• WHAT IS EXPECTED: I would like every record reproduced exactly, with the pictures left out.

• INPUT FOR THIS TASK:

* * * * * * *

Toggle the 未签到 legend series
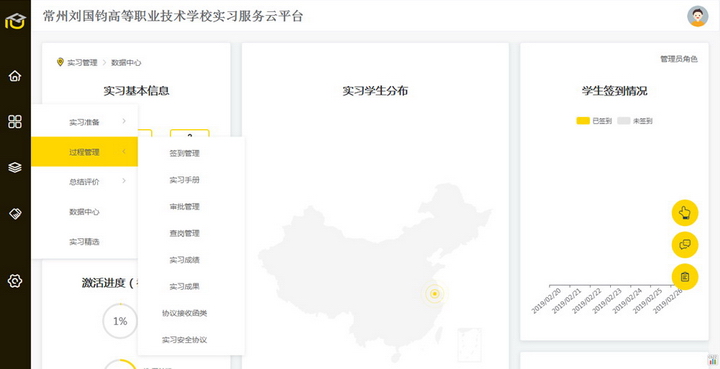This screenshot has height=369, width=720. point(635,121)
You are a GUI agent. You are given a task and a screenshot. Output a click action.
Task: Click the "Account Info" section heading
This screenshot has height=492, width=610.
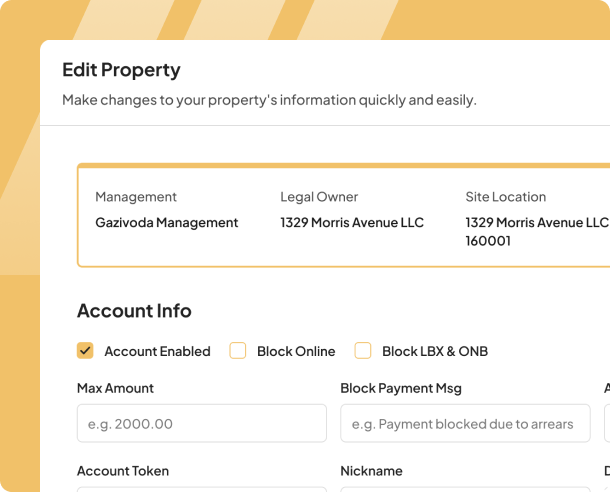tap(134, 311)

* * * * * * *

• TASK RESPONSE:
Toggle the 未签到 legend series
This screenshot has height=369, width=720. point(635,121)
You are a GUI agent. You are given a task and a screenshot. Output a click action.
Task: Click the "Account Info" section heading
This screenshot has height=492, width=610.
tap(134, 311)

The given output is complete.